How cells feel viscoelasticity and why this is important in health and disease
Engineering Sciences
Viscoelasticity is a ubiquitous mechanical property of living systems. It means that our tissues and organs—some more than others, with the brain being the most viscoelastic tissue in the body—do not behave like simple springs. Instead, when forces are applied to them, their deformation lags behind the applied force; conversely, when the force is removed, it takes time for the tissue to recover its original shape.Viscoelasticity is also present in many other aspects of everyday life. It is the property that allows running shoes to dissipate impact with the ground, and it is also what makes Blandiblu (or Silly Putty in other countries) so attractive to children.Importantly, viscoelasticity is also relevant for cells. In our tissues, cells are mechanically active entities that pull on and apply forces to their environment. In response to these forces, they activate internal biochemical reactions that determine a range of behaviours—ultimately, whether they remain healthy or become diseased.In this work, we demonstrate that cells require Piezo1—a Nobel Prize–winning ion channel involved in sensing pressure and temperature—to sense viscoelasticity, particularly in soft tissues.
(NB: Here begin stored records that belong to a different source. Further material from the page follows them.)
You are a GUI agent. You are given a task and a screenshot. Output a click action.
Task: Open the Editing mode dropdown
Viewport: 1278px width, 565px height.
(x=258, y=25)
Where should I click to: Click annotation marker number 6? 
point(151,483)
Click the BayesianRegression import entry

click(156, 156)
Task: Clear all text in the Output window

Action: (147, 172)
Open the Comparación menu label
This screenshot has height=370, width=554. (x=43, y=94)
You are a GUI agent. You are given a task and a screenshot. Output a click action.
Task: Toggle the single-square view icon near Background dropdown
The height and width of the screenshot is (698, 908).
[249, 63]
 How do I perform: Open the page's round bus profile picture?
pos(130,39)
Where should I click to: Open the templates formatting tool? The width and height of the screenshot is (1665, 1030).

This finding is important because it will help us design new biomaterials that underpin in vitro models to study health and disease or to test drugs without using animals. It is also significant because it can support the development of new treatments based not on the biochemical behaviour of cells, but on their mechanical sensing of their environment, laying the foundations for mechanomedicine.
Representative stem cells on viscoelastic materials. Altered morphology is obtained as a consequence of silencing the ion channel piezo1.